» Work request: Exactly the lines from the opening of the data through the line containing "Open the Setup" should be reproduced, please, with nothing added.

Data extracted from a collection:
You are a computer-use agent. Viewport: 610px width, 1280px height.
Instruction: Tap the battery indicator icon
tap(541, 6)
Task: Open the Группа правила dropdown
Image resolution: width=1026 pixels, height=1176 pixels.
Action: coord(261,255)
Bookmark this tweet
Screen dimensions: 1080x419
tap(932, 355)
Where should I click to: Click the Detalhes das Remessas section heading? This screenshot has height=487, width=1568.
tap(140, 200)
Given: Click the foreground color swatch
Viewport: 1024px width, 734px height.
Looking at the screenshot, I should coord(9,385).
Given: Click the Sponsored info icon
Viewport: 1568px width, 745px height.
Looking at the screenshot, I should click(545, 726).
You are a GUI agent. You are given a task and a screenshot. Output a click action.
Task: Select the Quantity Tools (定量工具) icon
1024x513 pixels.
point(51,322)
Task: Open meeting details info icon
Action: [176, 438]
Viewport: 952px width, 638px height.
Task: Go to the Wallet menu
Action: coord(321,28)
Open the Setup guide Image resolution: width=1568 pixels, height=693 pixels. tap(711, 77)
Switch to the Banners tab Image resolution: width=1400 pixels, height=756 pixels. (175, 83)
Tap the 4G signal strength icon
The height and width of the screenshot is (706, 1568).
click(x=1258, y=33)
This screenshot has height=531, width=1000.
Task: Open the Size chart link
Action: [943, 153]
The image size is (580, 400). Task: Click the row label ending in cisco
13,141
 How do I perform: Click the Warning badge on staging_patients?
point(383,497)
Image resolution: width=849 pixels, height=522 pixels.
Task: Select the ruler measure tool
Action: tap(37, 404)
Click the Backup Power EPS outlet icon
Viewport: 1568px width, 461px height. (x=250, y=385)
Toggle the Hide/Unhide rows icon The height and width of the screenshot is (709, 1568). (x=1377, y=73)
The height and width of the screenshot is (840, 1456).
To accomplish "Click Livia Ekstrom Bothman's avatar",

» Expected output:
You are a computer-use agent. Viewport: 610px width, 1280px height.
Instruction: Tap the battery indicator icon
tap(541, 6)
Task: Open the Группа правила dropdown
Image resolution: width=1026 pixels, height=1176 pixels.
Action: coord(261,255)
Bookmark this tweet
Screen dimensions: 1080x419
tap(932, 355)
Where should I click to: Click the Detalhes das Remessas section heading? This screenshot has height=487, width=1568.
tap(140, 200)
Given: Click the foreground color swatch
Viewport: 1024px width, 734px height.
Looking at the screenshot, I should coord(9,385).
Given: Click the Sponsored info icon
Viewport: 1568px width, 745px height.
Looking at the screenshot, I should click(545, 726).
You are a GUI agent. You are given a task and a screenshot. Output a click action.
Task: Select the Quantity Tools (定量工具) icon
1024x513 pixels.
point(51,322)
Task: Open meeting details info icon
Action: [176, 438]
Viewport: 952px width, 638px height.
Task: Go to the Wallet menu
Action: coord(321,28)
Open the Setup guide Image resolution: width=1568 pixels, height=693 pixels. tap(711, 77)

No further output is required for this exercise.